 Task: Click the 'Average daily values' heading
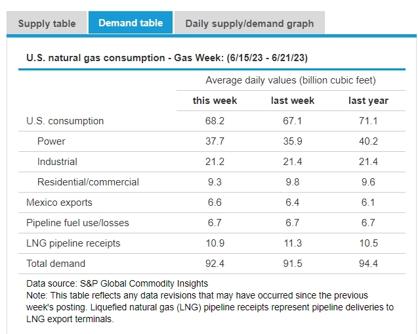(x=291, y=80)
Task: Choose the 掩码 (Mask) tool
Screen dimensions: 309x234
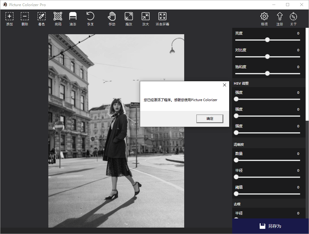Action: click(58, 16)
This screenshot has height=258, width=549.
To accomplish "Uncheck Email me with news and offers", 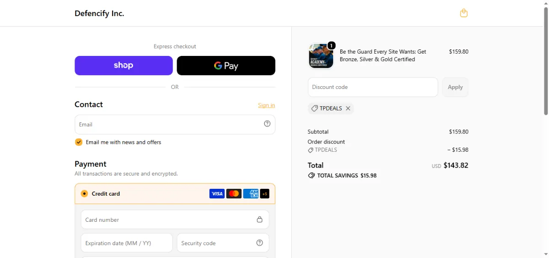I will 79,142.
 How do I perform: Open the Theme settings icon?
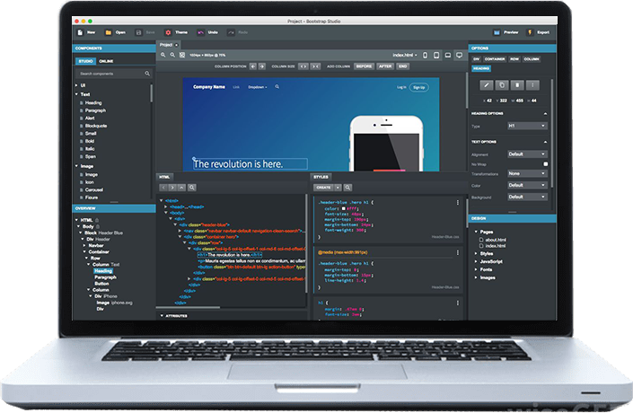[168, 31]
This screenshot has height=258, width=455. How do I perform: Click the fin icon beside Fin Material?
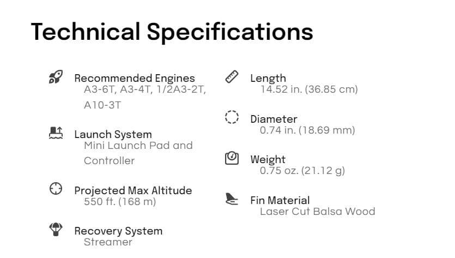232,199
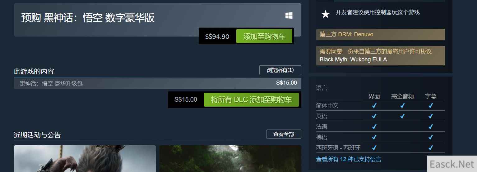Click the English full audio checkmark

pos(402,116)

+===+

• [Exercise] Reproduce the records starting at the line that contains "This screenshot has height=258, width=455." and ending at the last line of the records, leaving out the pictures.

• [Result for this task]
This screenshot has height=258, width=455. How do I perform: Click the fin icon beside Fin Material?
232,199
Click the English full audio checkmark

pos(402,116)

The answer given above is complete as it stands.